While daily production may be booming one year, it can taper dramatically in subsequent years, especially with shale gas wells. The rate at which a given well produces gas over time – both actual and projected -- is called a decline curve. Decline curves attempt to relate initial production rates (IP) with long-term production and ultimately recoverable reserves (URR). Decline curves help operators determine what they can expect out of the well over decades, and calculate things such as the amount of re-fracking and related expenses a given well will require to keep it flowing. Interpretations and analyses of decline curve projections for shale gas vary greatly. (For more on the problems associated with projecting decline curves, check out Greg McFarland’s "Shale Economics, Watch the Curve," or Mike Markes’ “Does I.P. Mean Investor Problems?” Both evaluations are in the Oil & Gas Evaluation Report.)
Perhaps one of the greatest examples of the uncertainty of this kind of analysis is the discrepancy between figures provided by the most trusted industry sources to answer a question that is the starting point of all long-term projections: How much recoverable gas is in the Marcellus Shale? As recently as 2010, the U.S. Energy Department estimated the Marcellus held 410 trillion cubic feet of recoverable gas – a projection based in part of the work of Terry Engelder, a Penn State Geologist who became famous for his study of the Marcellus. In August of last year, the federal government cut its estimate of undiscovered Marcellus Shale natural gas by as much as 80 percent after an updated assessment by the United States Geological Survey. Prior to Engelder’s work, the USGS estimated the Marcellus contained only 2 trillion cubic feet. Subsequently, the USGS had revised its estimate to 84 trillion cubic feet – far more than the its original estimate, but far less than Engelder’s calculation, which was close to 500 trillion cubic feet.

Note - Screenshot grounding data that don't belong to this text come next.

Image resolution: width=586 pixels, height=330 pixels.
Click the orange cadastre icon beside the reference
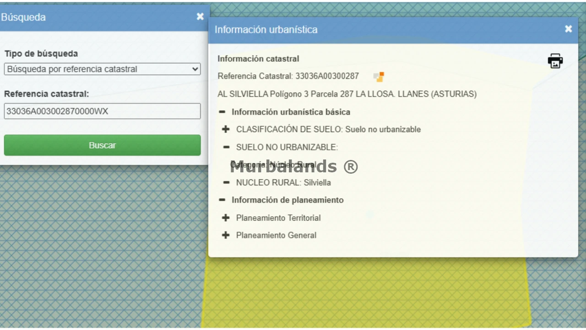(379, 77)
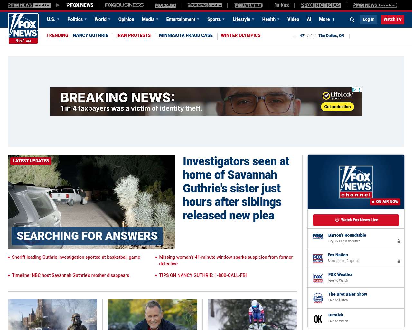Go to the Video section
This screenshot has width=412, height=330.
click(x=293, y=19)
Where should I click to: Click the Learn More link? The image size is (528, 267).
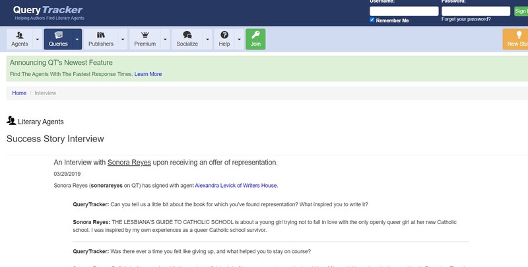(x=148, y=74)
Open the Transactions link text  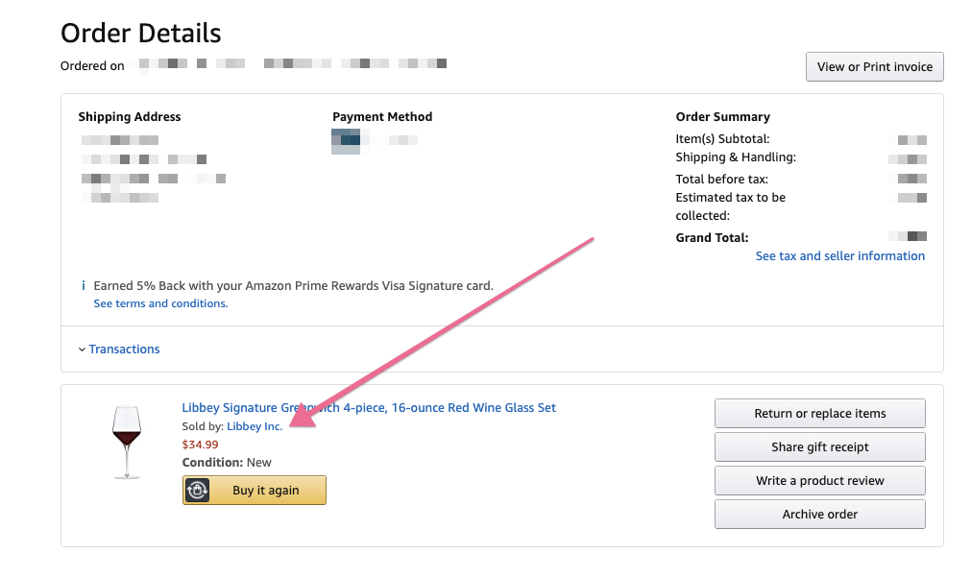pyautogui.click(x=125, y=349)
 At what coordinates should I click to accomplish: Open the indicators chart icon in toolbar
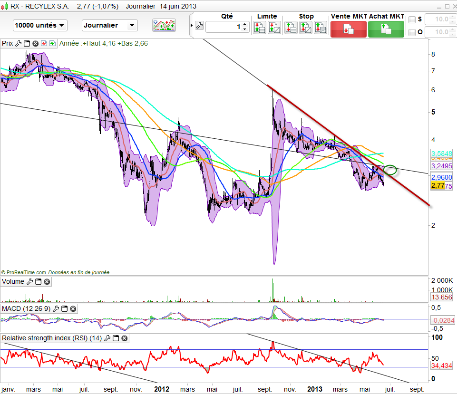[x=164, y=25]
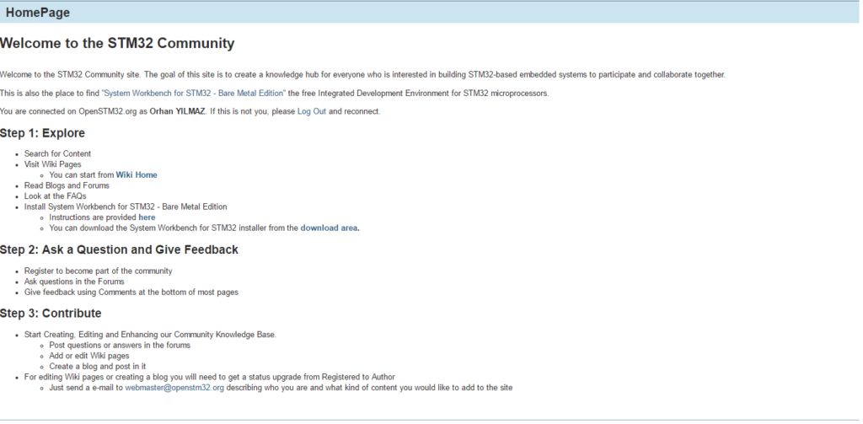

While the uncertainty caused by differences between these projections is a lot, it’s nothing compared to the noise in the system introduced by commercially and politically derived hype. A recent notable example is Ohio Gov. John Kasich's claim that a single energy company could recover $1 trillion worth of oil and gas from the state's (largely unexplored) Utica shale reserve. AP’s Julie Carr-Smyth put this outsized claim into perspective: At current oil prices, that figure represents more than four times U.S. oil production last year. Viewed another way, every drop of oil produced in America for the next four years will be worth roughly $800 billion, based on current prices and production rates. (Arthur Berman, a Texas-based petroleum geologist and independent energy consultant, told Smyth "My best estimate is he’s probably wrong by a couple of zeroes.")
How long will shale gas be viable and what will be the cost of future extraction when factoring in social and environmental factors? That sort of question is keeping more than a few policy makers and politicians very busy. It’s a question that extends beyond daily production values. Ultimately, the answer will determine the legacy for the next generation.